S
oupe primitive, légende colorée (à défaut d’être dorée), quête initiatique, fable politique, anthropologie et expérimentations formelles à gogo, tout ça dans un seul album ! Alex Chauvel a imaginé un extraordinaire microcosme avec Les Pigments Sauvages, une œuvre totale aussi tentaculaire qu’immersive. Une vingtaine de personnages d’importance, une série de révolutions de palais, un monde en constante évolution (au sens biologique), sans compter une mythologie bien vivante et revancharde, le tout s’étalant sur près de trois cents pages. Vous êtes un peu perdu ? C’est normal. Heureusement, un trombinoscope présentant les principaux acteurs est proposé en guise de préface, tandis qu’une carte des différents lieux visités a été ajoutée en annexe afin de ne pas perdre le nord.
Auteur de la nouvelle génération, Alex Chauvel fait partie de ces artistes qui, avec des Pierre Jeanneau ou Stanislas Moussé, ont été marqués par les productions de l’Association et de Lewis Trondheim en particulier. Vrai-faux révolutionnaires, ils mettent tous leurs talents au service du récit, quitte à casser une ou deux traditions en passant. L’objectif est de raconter des histoires, peu importe les styles graphiques ou les attentes. Si le dessin reste évidemment primordial, il n’est finalement qu’un des nombreux outils à disposition de la narration.

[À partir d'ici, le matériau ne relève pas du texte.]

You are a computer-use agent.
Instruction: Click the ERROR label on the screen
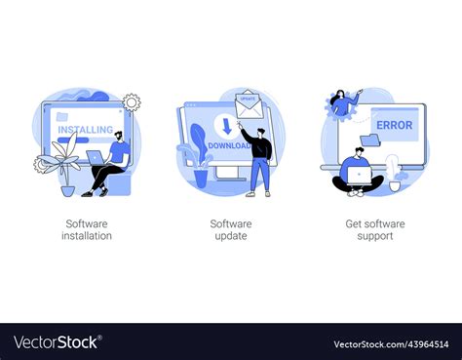[394, 125]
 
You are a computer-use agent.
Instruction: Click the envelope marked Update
[250, 102]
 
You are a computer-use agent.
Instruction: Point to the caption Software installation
[88, 229]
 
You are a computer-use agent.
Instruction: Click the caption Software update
[231, 229]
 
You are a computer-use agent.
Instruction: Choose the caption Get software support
[374, 229]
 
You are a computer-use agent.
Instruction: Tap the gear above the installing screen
[131, 101]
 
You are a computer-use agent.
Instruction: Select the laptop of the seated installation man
[97, 156]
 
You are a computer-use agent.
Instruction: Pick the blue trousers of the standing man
[258, 174]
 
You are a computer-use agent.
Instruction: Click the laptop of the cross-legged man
[360, 176]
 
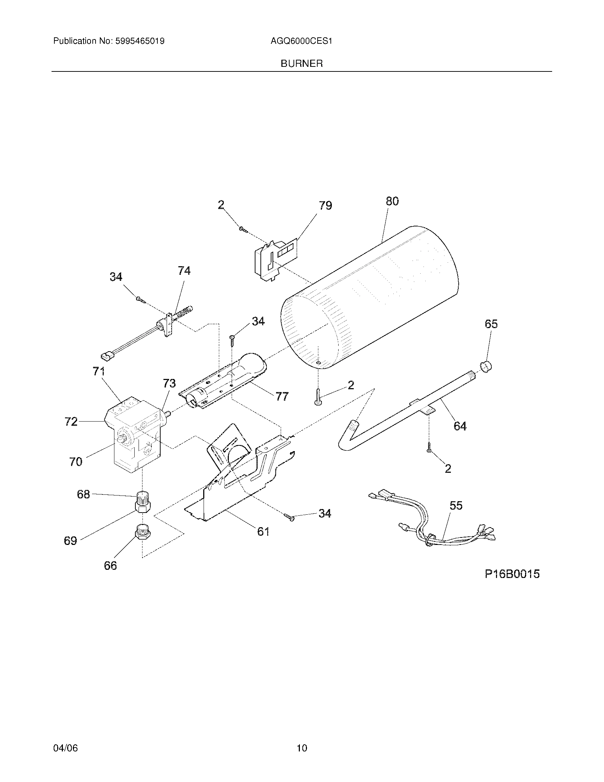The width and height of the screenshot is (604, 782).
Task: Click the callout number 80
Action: pos(392,201)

C’est exactement le cas dans Les Pigments Sauvages. Protagonistes ressemblant à des patatoïdes à pattes ou à cornes (suivant la race), décors minimalistes ultra-stylisés, jeu de couleurs intimement lié au scénario (cf. le titre) et mise en pages déconstruite à l’extrême, Chauvel a littéralement jeté à bas toutes les composantes du Neuvième Art pour ensuite les remonter en suivant sa seule fantaisie en guise de notice. Le résultat est tout bonnement explosif d’imagination et de maîtrise. Car oui, en dépit de ce traitement de choc, l’ouvrage reste parfaitement lisible, logique et follement amusant à parcourir, malgré sa longueur et la complexité de certaines situations.
Grosses bagarres, monstres sortis des âges, questionnements existentiels, moult gags et dialogues bien sentis, le tout sous la forme d’un habile détournement des dernières théories sur l’apparition de la vie, Les Pigments Sauvages est une passionnante saga digne des meilleures séries de fantasy du moment, doublée d’une impressionnante démonstration de haut niveau de la richesse narrative de la bande dessinée. À découvrir d’urgence.
Déception totale.
Le début de l'histoire est super, et de loin la partie la plus intéressante du livre. La civilisation lémure est sur le déclin, et les jeux de pouvoir apparaissent brièvement. L'humour est bon. Même le style graphique qu'emploie Chauvel pour signifier cette disparition est bien pensé. J'aime aussi le style quand nos trois amigos traversent les cavernes.
Mais pouf, tout ça, somme toute, passe trop rapidement, et Chauvel enfile son habit de prêtre et nous fait la morale pour le reste de l'album. Soyez gentils, arrêtez de vous entretuer, tout ce à quoi vous croyez est faux, arrêtez d'être pessimistes... et tout ce à quoi vous croyez est faux.
La quatrième de couverture nous le dit : "C'est compter sans la puissance des mythes fondateurs de toute société..." Et Chauvel nous le répète encore, et encore, et encore... ad nauseam. Au lieu de nous divertir en créant des intrigues et intrigants au sein de la société lémure, Chauvel préfère faire de la propagande idéologique.
Les trois petits êtres bleus anonymes? Ennuyeux! La société sauvage? Inutile! Naïa? Pétard mouillé! Pyrite, Topaze et Corail? Bâille! Seuls les personnages de l'ordre des lémures -- leur roi, leurs moines, leurs soldats, leurs aritoscrates -- sont intéressants... mais finalement, ils ne font que trop peu dans cette histoire. L'idée du mythe fondateur peut fonctionner si elle est subtile dans le contexte d'une histoire bien ficelée... mais quand elle représente plutôt un coup de massue sur la tête et que l'histoire devient secondaire... on s'en lasse.
J'ai retrouvé des éléments des "Murailles invisibles" dans cet album, qui m'avait donné espoir en Chauvel. J'ai perdu espoir. (Et non, M. Chauvel, l'histoire n'est pas complexe du tout.)